Object based programming is surely easier to manage, as containers
manage containers manage containers manage whatever allocations.
So you have a very natural chain of life, so to say.
|> A kernel using GC is a kernel written by inexperienced kids.
|
|Well, not exactly. Niklaus Wirth's Oberon kernel (around 1990)
|used a GC, and it did that quite efficiently.
Well i have no idea of that also really, so i am not saying
anything. I never liked GC; i looked at the source of "that" C GC
however (yes, i have forgotten the name).

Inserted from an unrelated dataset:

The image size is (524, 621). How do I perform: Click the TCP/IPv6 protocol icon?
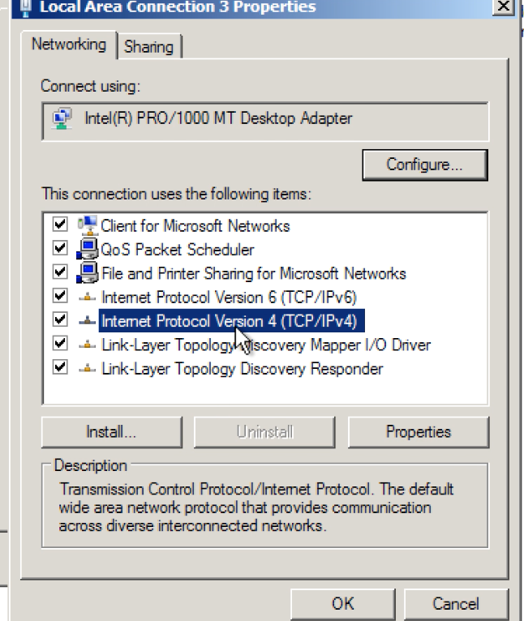click(x=87, y=298)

It maybe different to languages like Nim or Lua or, sigh, JAVA, Go
and such environments etc., where possibly every object is
reference counted. And that where recursive mutexes are declared
evil for performance reasons, and kernel code is full of
ASSERT(is_locked()) stuff.
But this is speculative execution and thus far out of my league.
--steffen
|
|Der Kragenbaer, The moon bear,
|der holt sich munter he cheerfully and one by one
|einen nach dem anderen runter wa.ks himself off
|(By Robert Gernhardt)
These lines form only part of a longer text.